In reality, trying on the breakdown under, of the 65M EUR in capital expenditures within the first half of the 12 months, only 32M EUR was classified as sustaining capex whereas about 19M EUR was enchancment capex. This implies that 14M EUR or in extra of 20% of the capex invoice was invested in progress.
And as you may see under, the maintenance + improvement capex has historically been round 100-120M EUR per 12 months apart from 2021.
So even when I’d use final 12 months’s non-growth capex of round 143M EUR (which reached the very best degree ever), the common quarterly non-growth capex can be round 35-36M EUR which isn’t that a lot larger than the entire H1 capex we simply used to calculate the free money circulate.
For this 12 months, Kemira expects to spend 6% of its income on capital expenditures so if the costs stay robust, we’ll possible see a 200M EUR capex invoice of which round 130-150M EUR shall be sustaining + enchancment capex.
Thanks to the robust outcomes and the operative EBITDA of 242M EUR in H1, the corporate is now guiding for an EBITDA improve above the 425M EUR generated final 12 months.
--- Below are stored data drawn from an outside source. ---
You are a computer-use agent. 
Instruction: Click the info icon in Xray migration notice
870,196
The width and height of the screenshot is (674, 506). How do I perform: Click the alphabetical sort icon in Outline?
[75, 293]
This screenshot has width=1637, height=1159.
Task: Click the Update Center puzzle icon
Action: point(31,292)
Hardly a shock contemplating the H1 operative EBITDA already elevated by nearly 15% in comparison with the primary half of final 12 months.
The visibility stays comparatively poor so it’s comprehensible Kemira doesn’t wish to hike its steerage by an excessive amount of however take into accout it now solely wants an operative EBITDA of simply over 183M EUR in H2 2022 to beat the 2021 EBITDA. Meanwhile the H2 2021 operative EBITDA was roughly 213M EUR so even when the H2 efficiency stays flat on a YoY foundation, the full-year operative EBITDA will soar to 455M EUR.
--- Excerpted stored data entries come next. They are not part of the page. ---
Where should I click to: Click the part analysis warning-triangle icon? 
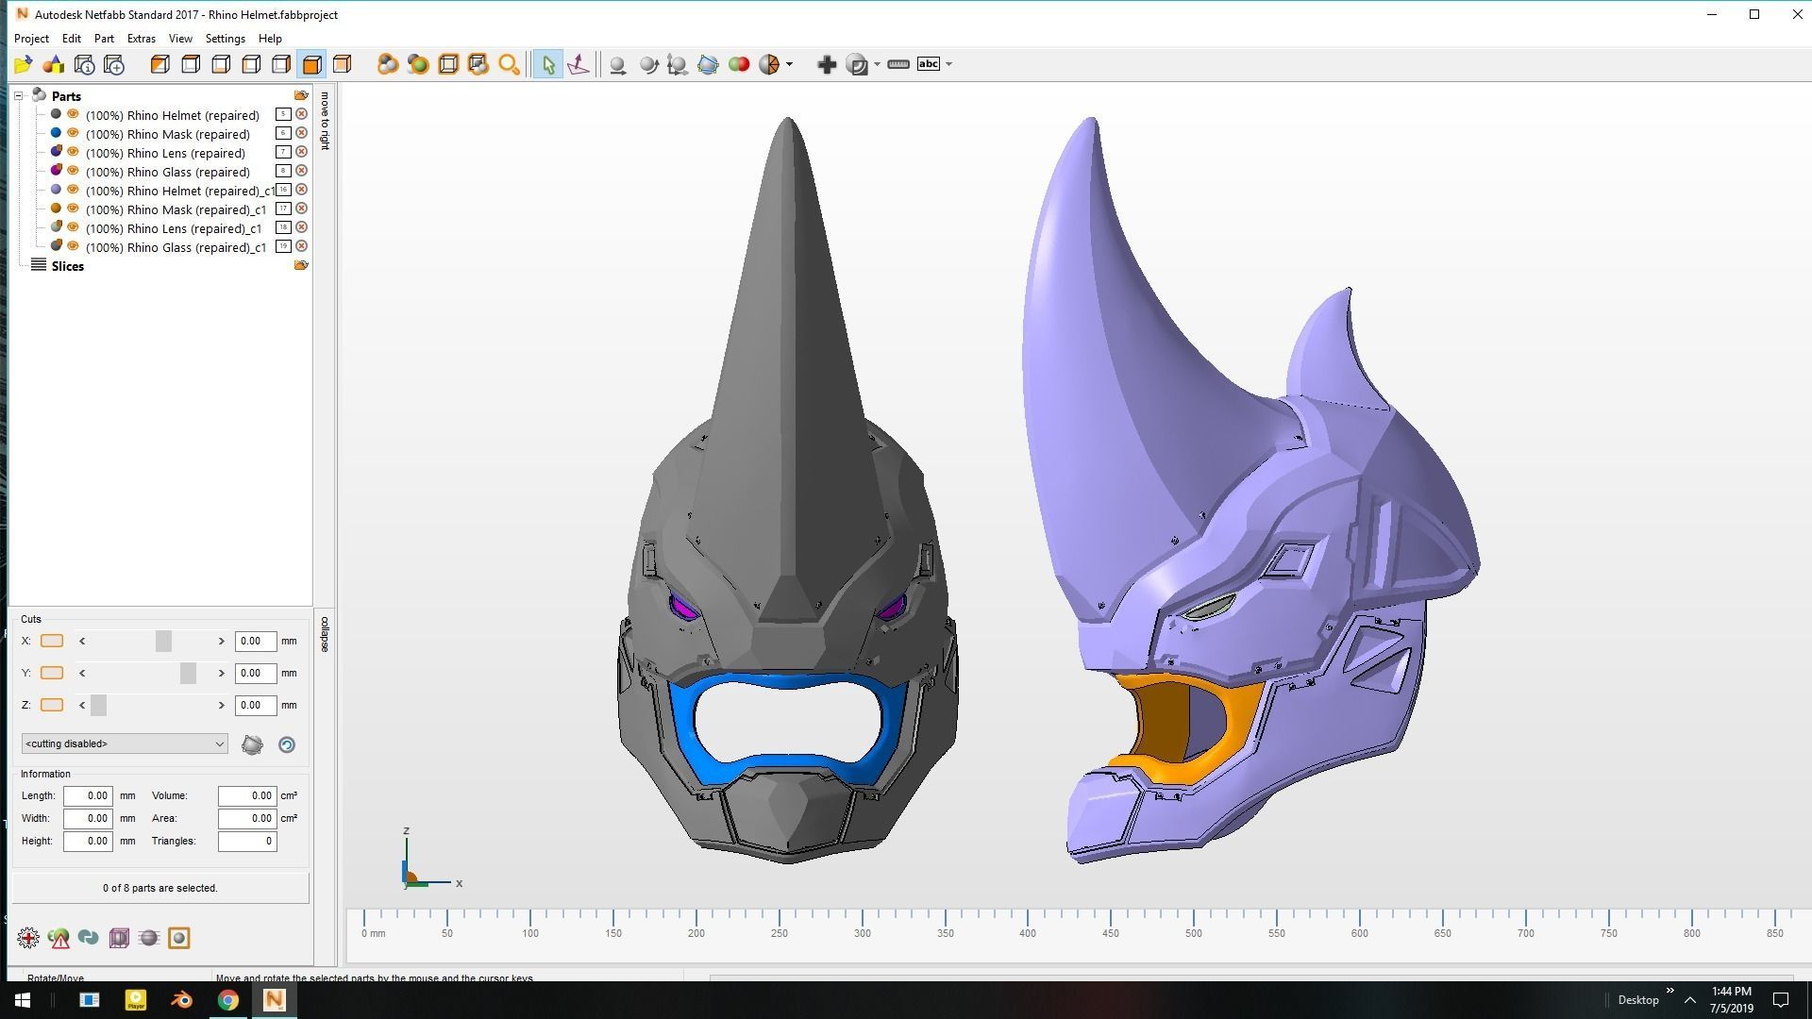[x=59, y=938]
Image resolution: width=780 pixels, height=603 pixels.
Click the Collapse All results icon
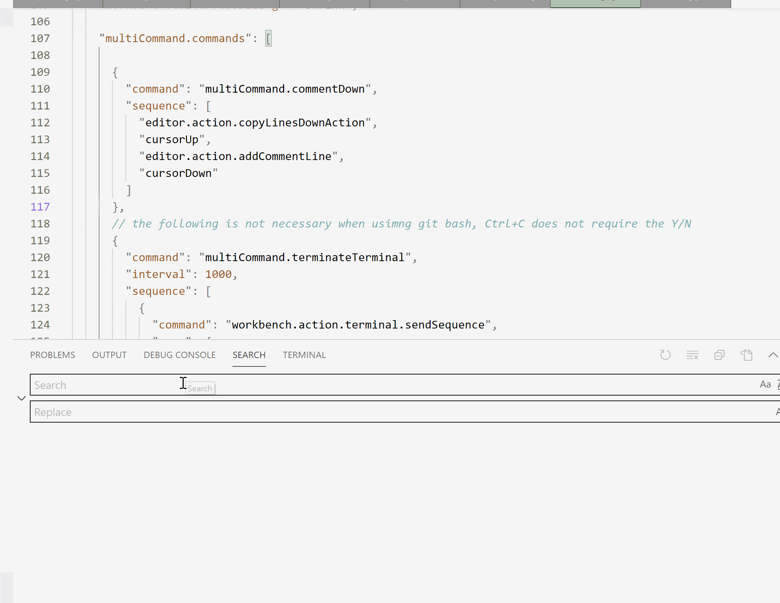coord(719,355)
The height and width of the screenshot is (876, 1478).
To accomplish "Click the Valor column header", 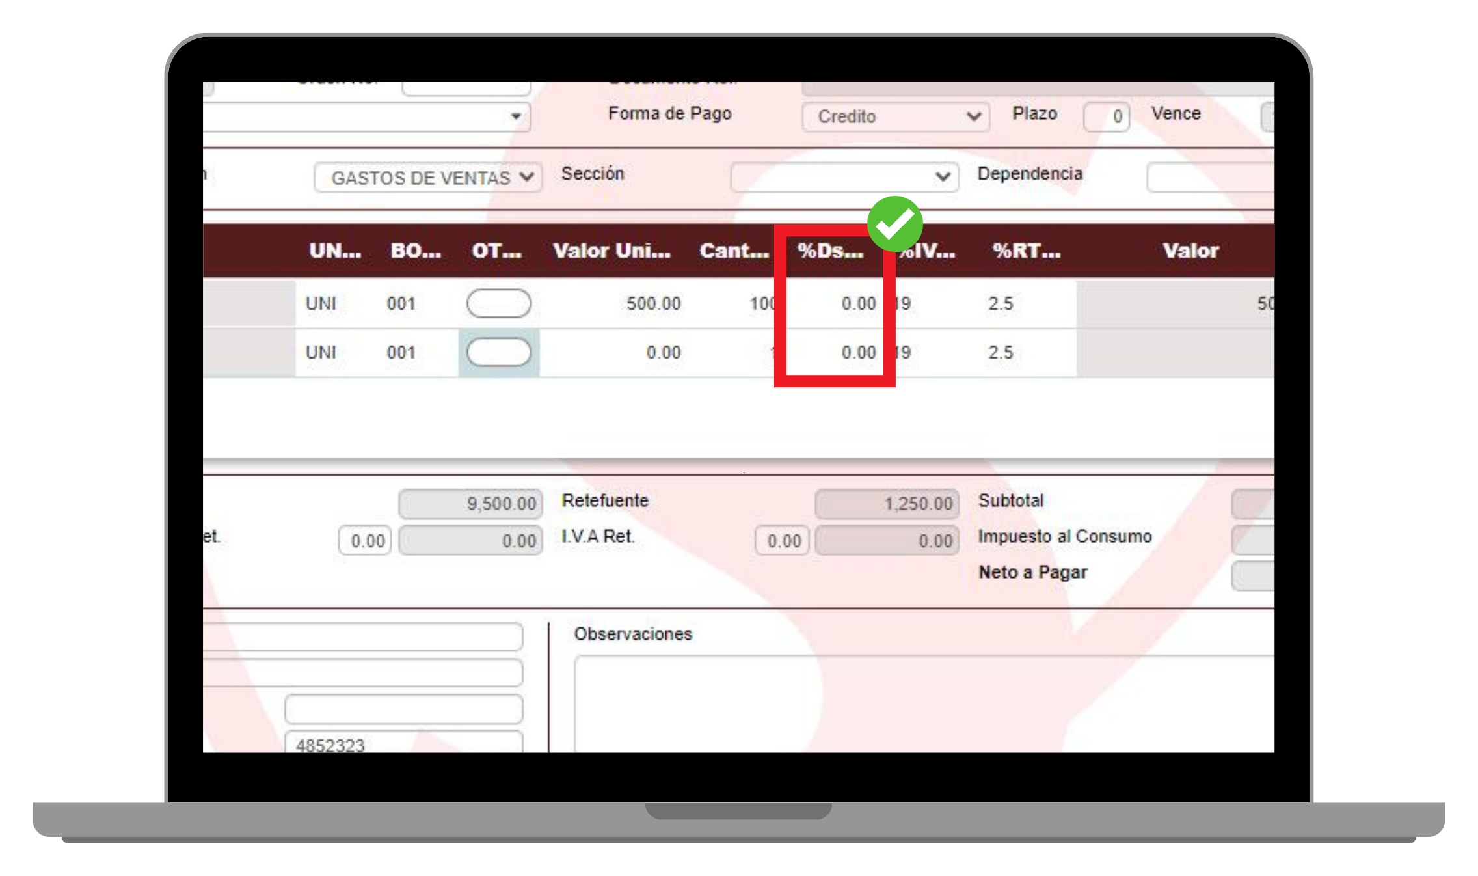I will click(x=1190, y=251).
For simplicity sake, let’s use 440M EUR, which might be the midpoint. We know the depreciation bills are about 210M EUR per 12 months whereas the finance prices shall be round 32-35M EUR. This ends in a pre-tax revenue of 195M EUR and a internet revenue of round 0.95 EUR per share (be aware, I count on the corporate to carry out a bit higher in H2 so the 0.95 EUR EPS can be the decrease finish of my expectations).
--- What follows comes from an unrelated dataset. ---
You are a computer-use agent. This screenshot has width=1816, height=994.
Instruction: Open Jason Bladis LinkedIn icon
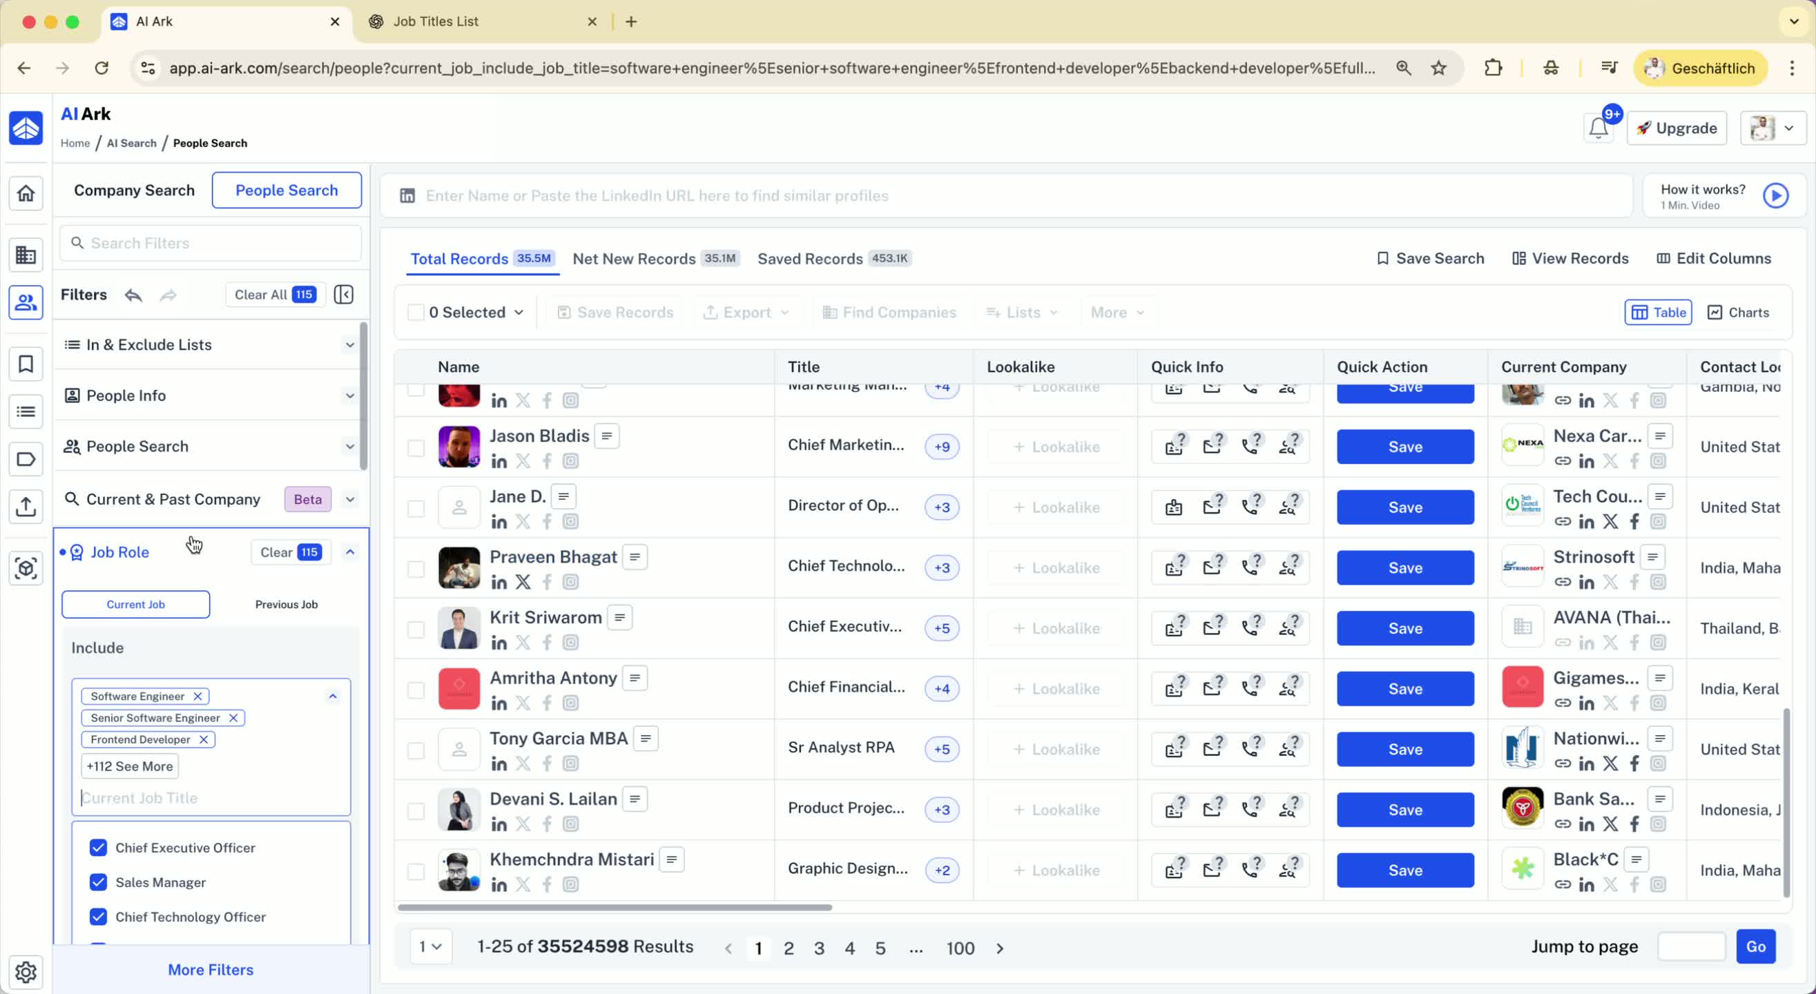tap(499, 462)
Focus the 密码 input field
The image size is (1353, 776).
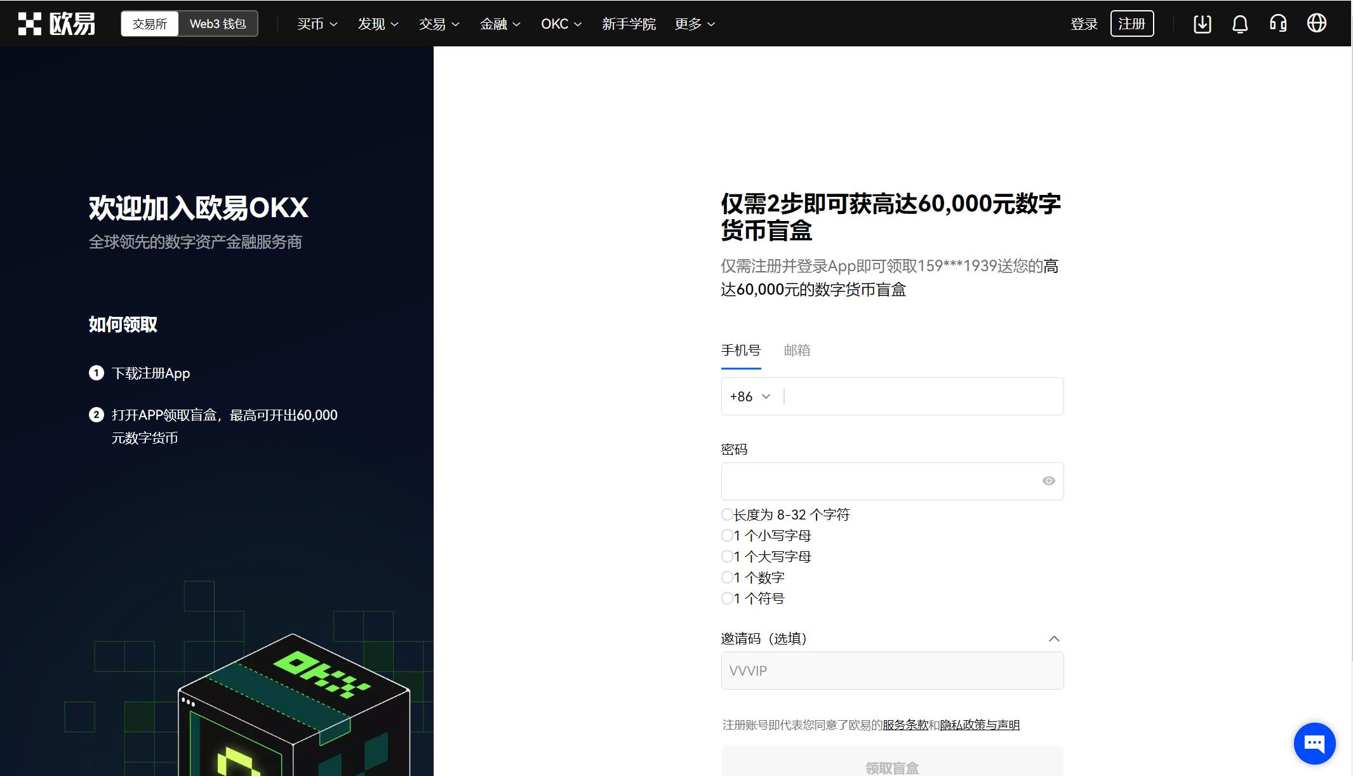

We additionally know the capex shall be round 200M EUR of which about 150M EUR shall be sustaining capex and enchancment capex. This means the free money circulate consequence will possible are available in at about 50-60M above the web revenue and add about 40 cents per share to finish up with a free money circulate per share of round 1.25-1.35 EUR on a sustaining foundation (so together with sustaining and enchancment capex however excluding progress capex).
And that makes Kemira nonetheless very interesting. At this second the pulp and paper division is boosting the monetary efficiency and that’s tremendous with me: it supplies the money circulate to proceed to put money into progress whereas the water therapy division can discover its second wind.
As of the top of June, Kemira’s stability sheet contained 147M EUR in money and round 1.1B EUR in liabilities. With an EBITDA of round 450M EUR, the debt ratio will nonetheless be simply round 2.5 (and take into accout the corporate has been investing in its working capital place which drains the money place. This additionally means Kemira is buying and selling at nearly 6.6 instances its EBITDA making use of a 450M EUR EBITDA and never taking any internet debt discount by the top of this 12 months into account.
I feel the mix of a double digit sustaining free money circulate yield (10-11%) and the EBITDA a number of of lower than 7 make Kemira a lovely candidate to build up.
I’ve a protracted place in Kemira and though I wasn’t planning on including, maybe I ought to rethink this thought because the share worth has been comparatively resilient.